The third precept: avoiding sexual misconduct
The third precept could be literally translated as avoiding sensual misconduct (Pali: kamesu micchacara “in the sensual desires bad actions”). This means that some Buddhists (e.g. Sangharakshita) claim that it is not only concerned with sexual desire, but also other kinds of sensual desire. On this interpretation the third precept would involve avoiding eating too much chocolate as well as sexual misconduct. Others (e.g. the early Theravada commentator Buddhaghosa1) insist that it is only concerned with sexual misconduct, and certainly sexual misconduct is always the main focus of discussion of this precept.
The ultimate ideal in Buddhism is to go beyond sexual differentiation, because our attachment to being male or female, and the specific feelings this brings with it, is part of what holds us back from developing towards enlightenment. This is best achieved by avoiding sexual activity altogether, so the best practice (for those in a position to follow it) is celibacy, as practiced by monks and nuns. Sometimes temporary celibacy for a limited period is also followed by lay people, and in the Theravada this is one of the eight precepts that lay people sometimes take temporarily. However, if one is an adult lay person, the expectation in a traditional society is that one will be married, and thus not in a position to practice celibacy. The best alternative is to keep one’s sexual activity within certain moral bounds by avoiding sexual misconduct.

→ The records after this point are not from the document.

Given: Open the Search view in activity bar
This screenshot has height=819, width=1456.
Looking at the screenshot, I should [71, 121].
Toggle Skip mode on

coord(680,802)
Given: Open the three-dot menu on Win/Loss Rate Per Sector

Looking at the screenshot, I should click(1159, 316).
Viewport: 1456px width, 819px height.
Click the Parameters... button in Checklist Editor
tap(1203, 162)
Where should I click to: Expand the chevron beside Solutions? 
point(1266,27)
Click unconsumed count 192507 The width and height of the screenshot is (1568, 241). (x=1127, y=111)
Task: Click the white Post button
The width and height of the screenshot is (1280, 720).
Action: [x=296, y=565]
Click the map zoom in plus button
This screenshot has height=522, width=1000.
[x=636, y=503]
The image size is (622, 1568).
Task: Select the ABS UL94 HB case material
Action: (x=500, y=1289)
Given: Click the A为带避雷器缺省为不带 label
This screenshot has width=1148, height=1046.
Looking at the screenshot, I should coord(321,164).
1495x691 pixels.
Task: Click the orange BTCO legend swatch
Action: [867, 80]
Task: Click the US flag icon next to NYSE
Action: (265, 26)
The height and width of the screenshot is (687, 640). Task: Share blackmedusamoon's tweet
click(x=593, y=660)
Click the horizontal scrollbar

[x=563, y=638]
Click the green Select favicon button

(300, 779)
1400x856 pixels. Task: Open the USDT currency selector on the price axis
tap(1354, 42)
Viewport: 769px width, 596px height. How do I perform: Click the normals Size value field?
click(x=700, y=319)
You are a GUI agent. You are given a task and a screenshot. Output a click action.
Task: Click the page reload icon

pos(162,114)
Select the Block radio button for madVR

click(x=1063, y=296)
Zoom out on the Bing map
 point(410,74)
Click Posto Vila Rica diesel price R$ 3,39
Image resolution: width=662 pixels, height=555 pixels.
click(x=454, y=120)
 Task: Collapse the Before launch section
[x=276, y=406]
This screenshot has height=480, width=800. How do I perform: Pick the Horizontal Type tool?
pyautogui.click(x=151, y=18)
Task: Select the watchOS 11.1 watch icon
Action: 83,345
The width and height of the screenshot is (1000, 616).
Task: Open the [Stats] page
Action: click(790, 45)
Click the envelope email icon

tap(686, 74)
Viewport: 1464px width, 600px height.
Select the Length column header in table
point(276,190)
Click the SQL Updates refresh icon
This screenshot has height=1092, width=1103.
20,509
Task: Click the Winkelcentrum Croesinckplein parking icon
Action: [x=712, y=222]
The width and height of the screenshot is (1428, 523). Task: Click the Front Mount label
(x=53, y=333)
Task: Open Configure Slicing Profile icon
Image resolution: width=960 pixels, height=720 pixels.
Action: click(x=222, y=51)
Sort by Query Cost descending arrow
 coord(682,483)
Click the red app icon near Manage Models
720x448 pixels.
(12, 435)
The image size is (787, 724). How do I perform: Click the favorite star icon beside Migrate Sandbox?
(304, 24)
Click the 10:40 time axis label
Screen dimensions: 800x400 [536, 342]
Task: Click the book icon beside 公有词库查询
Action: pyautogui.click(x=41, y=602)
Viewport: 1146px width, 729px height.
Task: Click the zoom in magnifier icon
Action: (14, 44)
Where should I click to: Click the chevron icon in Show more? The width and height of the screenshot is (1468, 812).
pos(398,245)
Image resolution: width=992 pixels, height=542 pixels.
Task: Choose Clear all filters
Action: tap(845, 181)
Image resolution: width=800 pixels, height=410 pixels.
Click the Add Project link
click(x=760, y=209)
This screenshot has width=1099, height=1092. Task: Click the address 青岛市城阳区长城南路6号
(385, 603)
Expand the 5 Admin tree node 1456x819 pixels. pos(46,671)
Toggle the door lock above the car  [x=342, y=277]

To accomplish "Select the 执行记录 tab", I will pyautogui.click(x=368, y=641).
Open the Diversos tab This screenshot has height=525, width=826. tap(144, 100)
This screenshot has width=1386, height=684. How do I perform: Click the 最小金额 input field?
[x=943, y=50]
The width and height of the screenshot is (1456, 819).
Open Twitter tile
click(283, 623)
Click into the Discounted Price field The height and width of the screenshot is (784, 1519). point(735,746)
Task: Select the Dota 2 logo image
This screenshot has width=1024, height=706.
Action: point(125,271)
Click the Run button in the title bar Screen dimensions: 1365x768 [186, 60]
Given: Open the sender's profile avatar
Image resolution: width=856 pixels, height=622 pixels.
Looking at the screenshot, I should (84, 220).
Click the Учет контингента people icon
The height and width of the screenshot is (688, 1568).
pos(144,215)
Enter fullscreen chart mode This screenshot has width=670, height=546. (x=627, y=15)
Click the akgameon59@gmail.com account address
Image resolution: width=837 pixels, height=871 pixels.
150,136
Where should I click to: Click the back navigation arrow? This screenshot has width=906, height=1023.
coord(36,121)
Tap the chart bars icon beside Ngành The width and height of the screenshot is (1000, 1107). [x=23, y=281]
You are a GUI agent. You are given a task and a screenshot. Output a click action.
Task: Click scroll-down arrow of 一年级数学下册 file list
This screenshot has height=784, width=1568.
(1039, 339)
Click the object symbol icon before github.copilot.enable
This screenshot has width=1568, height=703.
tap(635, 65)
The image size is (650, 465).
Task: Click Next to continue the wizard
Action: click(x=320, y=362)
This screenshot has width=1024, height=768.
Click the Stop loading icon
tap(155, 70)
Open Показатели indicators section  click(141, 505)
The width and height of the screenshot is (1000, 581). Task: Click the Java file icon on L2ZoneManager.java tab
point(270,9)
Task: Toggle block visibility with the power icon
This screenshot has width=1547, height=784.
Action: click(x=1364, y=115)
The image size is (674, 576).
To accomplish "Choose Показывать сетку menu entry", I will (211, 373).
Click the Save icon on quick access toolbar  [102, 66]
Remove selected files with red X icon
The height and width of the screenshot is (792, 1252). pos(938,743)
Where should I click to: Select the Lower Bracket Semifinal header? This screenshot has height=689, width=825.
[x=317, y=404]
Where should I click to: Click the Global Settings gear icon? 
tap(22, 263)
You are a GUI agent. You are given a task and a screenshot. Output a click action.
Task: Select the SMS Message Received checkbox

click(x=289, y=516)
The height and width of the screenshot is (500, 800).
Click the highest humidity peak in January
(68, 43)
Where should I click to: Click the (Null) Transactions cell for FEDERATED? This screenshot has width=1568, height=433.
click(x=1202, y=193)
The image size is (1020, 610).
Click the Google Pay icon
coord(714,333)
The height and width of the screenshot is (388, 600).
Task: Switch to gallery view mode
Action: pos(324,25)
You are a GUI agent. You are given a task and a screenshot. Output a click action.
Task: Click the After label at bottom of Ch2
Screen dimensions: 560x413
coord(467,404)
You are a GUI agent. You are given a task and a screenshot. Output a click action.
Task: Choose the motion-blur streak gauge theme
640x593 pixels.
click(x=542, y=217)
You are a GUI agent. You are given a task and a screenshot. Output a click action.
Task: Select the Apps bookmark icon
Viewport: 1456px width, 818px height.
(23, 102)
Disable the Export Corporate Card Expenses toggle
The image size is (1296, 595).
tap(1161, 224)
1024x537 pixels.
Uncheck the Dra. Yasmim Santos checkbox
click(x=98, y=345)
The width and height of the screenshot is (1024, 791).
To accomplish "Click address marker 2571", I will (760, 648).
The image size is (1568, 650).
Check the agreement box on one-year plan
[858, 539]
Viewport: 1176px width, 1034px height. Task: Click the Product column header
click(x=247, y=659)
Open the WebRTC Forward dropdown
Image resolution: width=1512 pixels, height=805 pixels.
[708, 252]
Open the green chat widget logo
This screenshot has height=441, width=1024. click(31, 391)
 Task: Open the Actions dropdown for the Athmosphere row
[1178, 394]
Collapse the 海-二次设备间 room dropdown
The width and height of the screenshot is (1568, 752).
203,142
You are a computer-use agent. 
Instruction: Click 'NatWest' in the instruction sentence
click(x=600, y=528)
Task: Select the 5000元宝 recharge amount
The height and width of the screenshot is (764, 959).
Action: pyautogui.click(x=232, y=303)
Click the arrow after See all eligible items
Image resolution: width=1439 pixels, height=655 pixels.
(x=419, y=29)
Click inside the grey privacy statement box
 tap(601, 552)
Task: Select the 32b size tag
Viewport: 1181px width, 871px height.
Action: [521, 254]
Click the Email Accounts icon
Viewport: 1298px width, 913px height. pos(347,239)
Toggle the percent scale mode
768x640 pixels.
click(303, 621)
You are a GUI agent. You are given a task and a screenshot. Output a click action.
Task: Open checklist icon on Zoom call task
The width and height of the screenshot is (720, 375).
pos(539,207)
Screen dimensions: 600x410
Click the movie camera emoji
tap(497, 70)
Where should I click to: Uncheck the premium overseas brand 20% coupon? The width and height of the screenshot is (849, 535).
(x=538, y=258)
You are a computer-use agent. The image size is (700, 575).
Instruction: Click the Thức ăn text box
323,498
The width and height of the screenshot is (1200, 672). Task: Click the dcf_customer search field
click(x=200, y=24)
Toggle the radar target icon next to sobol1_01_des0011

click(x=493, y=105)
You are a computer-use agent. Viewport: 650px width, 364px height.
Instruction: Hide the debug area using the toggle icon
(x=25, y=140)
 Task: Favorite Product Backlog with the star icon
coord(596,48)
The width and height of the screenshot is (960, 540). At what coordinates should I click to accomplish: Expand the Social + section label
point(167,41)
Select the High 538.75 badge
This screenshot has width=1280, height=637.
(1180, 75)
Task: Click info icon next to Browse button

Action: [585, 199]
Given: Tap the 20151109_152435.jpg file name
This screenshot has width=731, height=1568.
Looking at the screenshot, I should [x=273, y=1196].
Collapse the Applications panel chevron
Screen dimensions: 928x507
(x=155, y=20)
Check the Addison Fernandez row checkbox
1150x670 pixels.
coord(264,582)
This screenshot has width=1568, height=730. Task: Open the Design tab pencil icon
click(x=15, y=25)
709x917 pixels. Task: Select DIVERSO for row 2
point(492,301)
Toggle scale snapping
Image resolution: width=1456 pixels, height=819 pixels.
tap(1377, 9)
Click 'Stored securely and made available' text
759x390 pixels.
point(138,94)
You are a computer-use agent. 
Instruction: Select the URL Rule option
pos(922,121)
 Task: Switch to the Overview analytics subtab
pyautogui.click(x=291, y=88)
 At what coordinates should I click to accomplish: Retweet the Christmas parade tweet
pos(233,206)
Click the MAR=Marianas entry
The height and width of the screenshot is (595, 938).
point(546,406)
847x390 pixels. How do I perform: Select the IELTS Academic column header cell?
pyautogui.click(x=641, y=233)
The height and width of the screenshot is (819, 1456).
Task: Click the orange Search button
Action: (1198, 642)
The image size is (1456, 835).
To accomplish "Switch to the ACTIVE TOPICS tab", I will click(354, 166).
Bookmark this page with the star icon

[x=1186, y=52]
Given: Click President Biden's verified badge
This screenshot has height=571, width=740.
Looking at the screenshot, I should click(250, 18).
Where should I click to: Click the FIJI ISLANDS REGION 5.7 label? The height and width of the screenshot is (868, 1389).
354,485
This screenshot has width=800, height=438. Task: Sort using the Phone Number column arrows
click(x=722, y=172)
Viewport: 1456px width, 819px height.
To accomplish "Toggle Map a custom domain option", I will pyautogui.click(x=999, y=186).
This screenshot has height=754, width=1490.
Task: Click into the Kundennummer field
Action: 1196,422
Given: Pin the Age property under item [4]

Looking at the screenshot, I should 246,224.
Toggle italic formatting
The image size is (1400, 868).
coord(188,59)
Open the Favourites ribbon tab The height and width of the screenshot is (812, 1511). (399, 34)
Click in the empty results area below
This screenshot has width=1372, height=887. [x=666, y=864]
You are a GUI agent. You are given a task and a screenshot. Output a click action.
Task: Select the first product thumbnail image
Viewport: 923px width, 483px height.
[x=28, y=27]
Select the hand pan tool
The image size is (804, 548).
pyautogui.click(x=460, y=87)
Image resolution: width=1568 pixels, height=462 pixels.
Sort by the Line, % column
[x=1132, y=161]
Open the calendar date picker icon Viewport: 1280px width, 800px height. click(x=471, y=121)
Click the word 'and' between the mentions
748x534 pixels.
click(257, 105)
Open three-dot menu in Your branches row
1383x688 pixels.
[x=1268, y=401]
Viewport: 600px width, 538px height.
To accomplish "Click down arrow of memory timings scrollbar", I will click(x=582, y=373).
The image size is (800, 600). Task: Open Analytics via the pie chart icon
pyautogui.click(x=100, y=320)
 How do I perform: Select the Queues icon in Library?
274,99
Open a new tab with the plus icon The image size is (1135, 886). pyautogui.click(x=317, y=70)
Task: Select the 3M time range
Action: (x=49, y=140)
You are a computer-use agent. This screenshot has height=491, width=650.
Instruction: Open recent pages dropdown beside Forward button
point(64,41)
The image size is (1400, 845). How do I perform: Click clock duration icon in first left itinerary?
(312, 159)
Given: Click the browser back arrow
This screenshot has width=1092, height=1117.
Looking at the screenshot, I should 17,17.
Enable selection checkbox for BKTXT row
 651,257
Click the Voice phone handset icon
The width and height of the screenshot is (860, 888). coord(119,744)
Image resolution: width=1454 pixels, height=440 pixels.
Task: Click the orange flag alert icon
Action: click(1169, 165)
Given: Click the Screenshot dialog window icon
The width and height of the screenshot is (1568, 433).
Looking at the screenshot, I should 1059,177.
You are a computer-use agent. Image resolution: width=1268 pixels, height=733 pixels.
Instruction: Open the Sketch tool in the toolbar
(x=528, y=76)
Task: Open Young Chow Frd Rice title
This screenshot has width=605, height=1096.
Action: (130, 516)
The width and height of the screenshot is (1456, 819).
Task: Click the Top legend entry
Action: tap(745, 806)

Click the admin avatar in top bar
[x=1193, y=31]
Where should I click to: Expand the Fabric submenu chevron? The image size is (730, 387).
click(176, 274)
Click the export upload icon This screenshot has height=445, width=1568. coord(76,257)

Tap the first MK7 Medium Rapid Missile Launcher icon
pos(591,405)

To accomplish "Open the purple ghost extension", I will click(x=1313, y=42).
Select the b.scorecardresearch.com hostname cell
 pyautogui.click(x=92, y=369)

Interpretations of the precept
Minimally this means the avoidance of rape, abduction and adultery. So if one is married (and in the modern West, this is often taken to mean in any kind of settled sexual relationship) it would be a breach of the precept to have sex outside that relationship, or to have sex which involved violence (which would also be a breach of the first precept). There is more controversy over fornication (casual sex before marriage) and over homosexuality. Here there is a great gulf in attitudes between traditional Theravadins, who tend to be very conservative on sexual morality, and modern Western Buddhists, who tend to be liberal. Tibetan Buddhists are probably in between, as traditional Tibetan culture is relatively liberal about sex.
Buddhaghosha, in his commentary written in Sri Lanka about 400 C.E.(see Buddhist Scriptures p.71-72), provides a very conservative interpretation of the precept (entirely oriented towards men) forbidding homosexuality and sex with twenty categories of women, which seems to effectively rule out most possible sex outside marriage.
Sangharakshita, giving a modern interpretation for Western Buddhists, sees the third precept as being about avoiding sexual activity which is exploitative in any way or hurts others. This means it would be unethical to have sex with someone else's wife or husband if this is likely to upset them, just as it would be unethical to have sex with someone else's boyfriend/girlfriend where this would have bad effects. Sangharakshita has no problem with homosexuality, and indeed at times has been accused of favouring homosexuality over other forms of sexuality.
In practice attitudes to sex vary enormously between different Buddhist cultures. For example, in some parts of Tibet polyandry (one woman having several husbands) has been freely tolerated. In others Buddhism is used to support a strong condemnation of homosexuality that seems to be largely cultural. In the Tantra (Vajrayana form of Buddhism) in ancient India, there were some advanced meditation practices that involved sexual coupling whilst in a deeply absorbed meditation state, visualising one’s partner as a dakini (a symbolic deity). Again this has been tolerated within certain very restricted circumstances.
The positive counterpart of the negative form of the third precept is the cultivation of stillness, simplicity and contentment. This shows the close relationship between the underlying values of the third precept and meditation. It is one’s mental state that might drive one into unskilful sexual relationships, for example. Meditation practice can help in cultivating contentment with whatever one’s position is, whether celibate, single, or married. It also suggests that a lack of contentedness with other things (e.g. with one’s possessions) may have similar roots to sexual craving.
Do you agree with the view (a widespread Buddhist view) that sex is always the result of unskilful mental activity rooted in greed? If so, how is it best to respond to this: through practicing celibacy, through the institution of marriage, or by just trying to avoid the most obvious forms of sexual misconduct?